IHP v1.1.0 is out now

IHP is a modern batteries-included haskell web framework, built on top of Haskell and Nix. Blazing fast, secure, easy to refactor and the best developer experience with everything you need - from prototype to production.

This release brings some large improvements to the dev environment by integrating devenv.sh, adds native GPT4 support through ihp-openai and much more.

Major Changes

  • devenv.sh x IHP:
    IHP projects now use devenv.sh. devenv is a wrapper around nix flakes that provides fast, declarative, reproducable and composable development environments. It supercedes the previous .envrc approach. Especially projects with lots of dependencies are much faster to open with devenv.

  • ihp-openai:
    The new ihp-openai package adds an easy way to integrate GPT3 and GPT4 to your Haskell web apps.

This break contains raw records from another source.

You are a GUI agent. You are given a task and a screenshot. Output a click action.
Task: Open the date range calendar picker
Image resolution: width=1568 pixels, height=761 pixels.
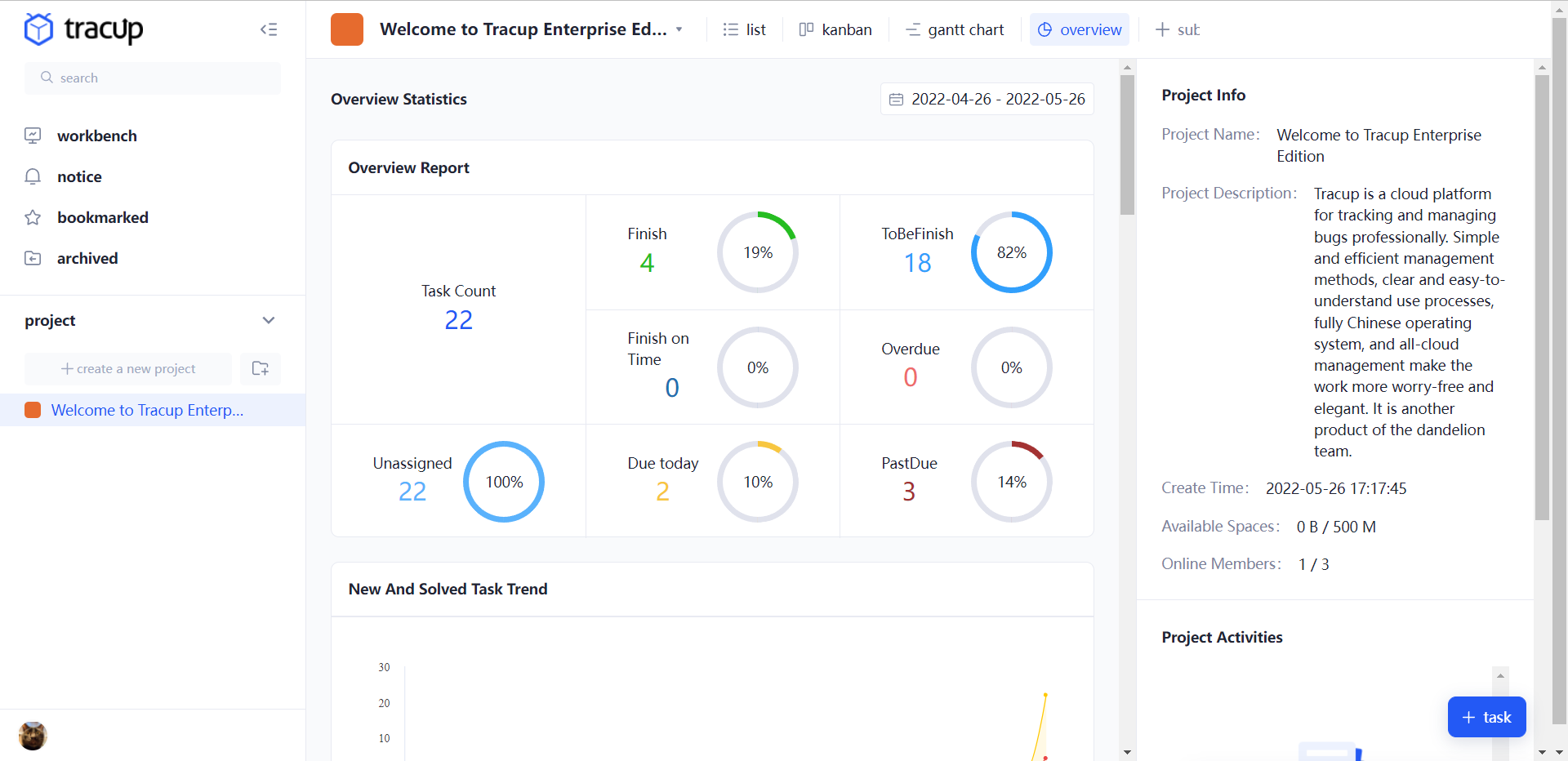point(896,99)
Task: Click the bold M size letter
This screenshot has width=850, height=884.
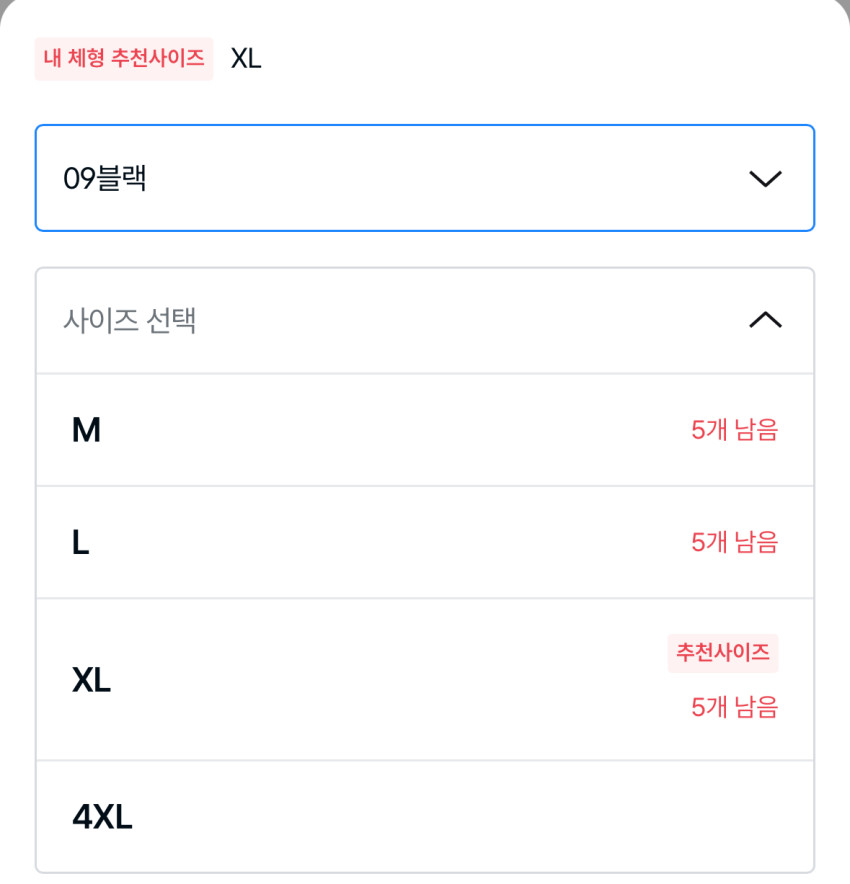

The library is extracted from a production app at digitally induced. Compared to existing haskell libs this library is a streaming API (so works great with IHP AutoRefresh and IHP DataSync), works with the latest Chat API, and has smart retry on error without throwing away tokens. Also it's battle tested in real world production use cases.

    The package can be found in the IHP repo and a demo project can be found on GitHub as well.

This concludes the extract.